▸ **WHAT THE TASK ASKS**
Rescale the part of the listing between the lines holding "How do I perform: Click the lightning" and "Click the File", inclusive, by writing out every line again, requests included, with each click coordinate in the answers multiplied by 2.05 and rounded to a whole number, halves rounded up, and all other numbers left as they are. Give only those lines.

··· SOURCE DATA ···

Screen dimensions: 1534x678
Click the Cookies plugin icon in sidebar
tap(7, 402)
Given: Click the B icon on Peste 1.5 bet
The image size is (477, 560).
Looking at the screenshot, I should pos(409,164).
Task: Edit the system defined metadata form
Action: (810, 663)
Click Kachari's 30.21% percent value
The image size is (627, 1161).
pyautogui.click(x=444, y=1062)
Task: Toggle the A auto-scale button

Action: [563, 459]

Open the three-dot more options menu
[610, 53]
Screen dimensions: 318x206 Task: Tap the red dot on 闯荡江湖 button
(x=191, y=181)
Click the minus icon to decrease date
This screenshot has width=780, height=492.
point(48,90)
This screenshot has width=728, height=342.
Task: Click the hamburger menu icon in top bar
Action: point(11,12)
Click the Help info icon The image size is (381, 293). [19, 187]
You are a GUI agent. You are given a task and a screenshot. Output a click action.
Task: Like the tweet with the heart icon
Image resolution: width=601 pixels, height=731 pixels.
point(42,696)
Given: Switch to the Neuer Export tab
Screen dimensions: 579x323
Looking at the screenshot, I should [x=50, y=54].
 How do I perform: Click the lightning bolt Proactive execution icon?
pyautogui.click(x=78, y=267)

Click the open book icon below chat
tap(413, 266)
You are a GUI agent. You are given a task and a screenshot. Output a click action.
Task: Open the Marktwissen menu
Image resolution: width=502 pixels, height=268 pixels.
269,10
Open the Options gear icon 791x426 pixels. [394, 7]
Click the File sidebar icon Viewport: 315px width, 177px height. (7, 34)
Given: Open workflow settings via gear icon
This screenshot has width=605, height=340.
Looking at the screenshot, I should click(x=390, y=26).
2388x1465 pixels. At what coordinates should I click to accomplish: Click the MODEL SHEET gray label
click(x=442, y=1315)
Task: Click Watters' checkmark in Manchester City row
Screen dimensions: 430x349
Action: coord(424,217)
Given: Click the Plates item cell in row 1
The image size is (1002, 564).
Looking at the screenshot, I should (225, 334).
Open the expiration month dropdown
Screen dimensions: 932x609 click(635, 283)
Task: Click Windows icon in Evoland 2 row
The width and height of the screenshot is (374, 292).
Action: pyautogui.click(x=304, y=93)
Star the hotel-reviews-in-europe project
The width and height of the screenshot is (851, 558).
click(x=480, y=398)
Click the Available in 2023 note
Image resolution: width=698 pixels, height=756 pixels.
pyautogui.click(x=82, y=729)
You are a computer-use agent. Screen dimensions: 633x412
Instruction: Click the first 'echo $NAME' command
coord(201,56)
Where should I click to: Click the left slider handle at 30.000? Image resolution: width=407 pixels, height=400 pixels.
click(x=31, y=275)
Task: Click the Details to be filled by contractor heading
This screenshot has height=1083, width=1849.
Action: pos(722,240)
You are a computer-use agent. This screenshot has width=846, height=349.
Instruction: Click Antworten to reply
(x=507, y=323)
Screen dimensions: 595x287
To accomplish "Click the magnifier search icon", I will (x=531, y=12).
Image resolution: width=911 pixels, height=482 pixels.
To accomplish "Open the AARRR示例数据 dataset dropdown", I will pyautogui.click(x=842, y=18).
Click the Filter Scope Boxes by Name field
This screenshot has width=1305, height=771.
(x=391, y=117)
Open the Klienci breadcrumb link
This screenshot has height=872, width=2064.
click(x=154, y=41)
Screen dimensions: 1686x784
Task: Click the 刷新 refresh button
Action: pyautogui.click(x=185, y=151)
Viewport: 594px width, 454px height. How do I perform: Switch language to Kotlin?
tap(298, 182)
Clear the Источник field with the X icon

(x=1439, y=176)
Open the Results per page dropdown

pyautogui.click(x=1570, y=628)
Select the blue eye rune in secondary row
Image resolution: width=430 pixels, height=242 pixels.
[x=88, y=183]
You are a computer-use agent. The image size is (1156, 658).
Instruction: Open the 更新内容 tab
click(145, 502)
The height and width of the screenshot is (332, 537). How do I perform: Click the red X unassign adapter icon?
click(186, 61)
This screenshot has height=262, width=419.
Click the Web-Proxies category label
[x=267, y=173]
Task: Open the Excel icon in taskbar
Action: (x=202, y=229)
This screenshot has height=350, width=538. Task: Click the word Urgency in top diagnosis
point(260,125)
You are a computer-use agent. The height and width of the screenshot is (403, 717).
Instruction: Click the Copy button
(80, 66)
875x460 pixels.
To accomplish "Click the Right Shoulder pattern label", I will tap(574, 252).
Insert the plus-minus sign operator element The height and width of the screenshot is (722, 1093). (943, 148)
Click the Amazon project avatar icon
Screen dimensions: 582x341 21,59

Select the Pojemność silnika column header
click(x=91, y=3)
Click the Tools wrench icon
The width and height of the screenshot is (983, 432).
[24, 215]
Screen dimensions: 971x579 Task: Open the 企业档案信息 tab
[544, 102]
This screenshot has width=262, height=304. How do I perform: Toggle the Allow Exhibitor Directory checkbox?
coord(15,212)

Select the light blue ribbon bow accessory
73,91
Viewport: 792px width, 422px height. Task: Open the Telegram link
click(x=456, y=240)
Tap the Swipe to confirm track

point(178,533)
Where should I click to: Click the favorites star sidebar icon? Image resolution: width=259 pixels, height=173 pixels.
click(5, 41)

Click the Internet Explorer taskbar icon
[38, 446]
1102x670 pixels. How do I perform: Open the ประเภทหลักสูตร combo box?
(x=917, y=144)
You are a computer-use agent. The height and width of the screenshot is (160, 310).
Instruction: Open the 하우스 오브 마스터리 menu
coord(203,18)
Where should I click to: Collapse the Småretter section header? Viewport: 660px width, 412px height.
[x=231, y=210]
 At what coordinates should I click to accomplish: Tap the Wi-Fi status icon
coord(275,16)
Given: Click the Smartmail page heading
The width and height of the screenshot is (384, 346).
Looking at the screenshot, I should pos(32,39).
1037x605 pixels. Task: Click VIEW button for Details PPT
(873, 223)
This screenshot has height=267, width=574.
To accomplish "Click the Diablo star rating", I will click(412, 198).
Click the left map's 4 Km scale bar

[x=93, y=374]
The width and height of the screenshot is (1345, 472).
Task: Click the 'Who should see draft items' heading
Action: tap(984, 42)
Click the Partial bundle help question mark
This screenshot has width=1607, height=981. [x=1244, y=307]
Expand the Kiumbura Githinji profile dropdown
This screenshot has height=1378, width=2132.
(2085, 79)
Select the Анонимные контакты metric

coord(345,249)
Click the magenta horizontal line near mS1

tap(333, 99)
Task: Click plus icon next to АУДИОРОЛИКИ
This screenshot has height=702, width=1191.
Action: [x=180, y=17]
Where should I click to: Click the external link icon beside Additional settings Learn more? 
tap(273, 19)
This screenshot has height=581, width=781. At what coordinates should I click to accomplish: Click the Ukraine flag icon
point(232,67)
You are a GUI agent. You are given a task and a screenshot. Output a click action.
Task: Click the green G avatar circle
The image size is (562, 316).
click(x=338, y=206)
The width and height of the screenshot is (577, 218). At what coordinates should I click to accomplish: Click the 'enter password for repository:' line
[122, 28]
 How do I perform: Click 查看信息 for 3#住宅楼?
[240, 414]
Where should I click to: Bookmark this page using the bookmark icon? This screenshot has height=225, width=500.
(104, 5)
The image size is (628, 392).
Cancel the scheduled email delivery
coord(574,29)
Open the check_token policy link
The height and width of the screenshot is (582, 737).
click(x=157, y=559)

···

▸ **PROBLEM SOLUTION**
 How do I perform: Click the lightning bolt Proactive execution icon?
pyautogui.click(x=160, y=547)

Click the open book icon below chat
tap(847, 545)
You are a GUI agent. You are given a task and a screenshot. Output a click action.
Task: Open the Marktwissen menu
Image resolution: width=502 pixels, height=268 pixels.
551,21
Open the Options gear icon 791x426 pixels. [808, 14]
Click the File sidebar icon Viewport: 315px width, 177px height. (14, 70)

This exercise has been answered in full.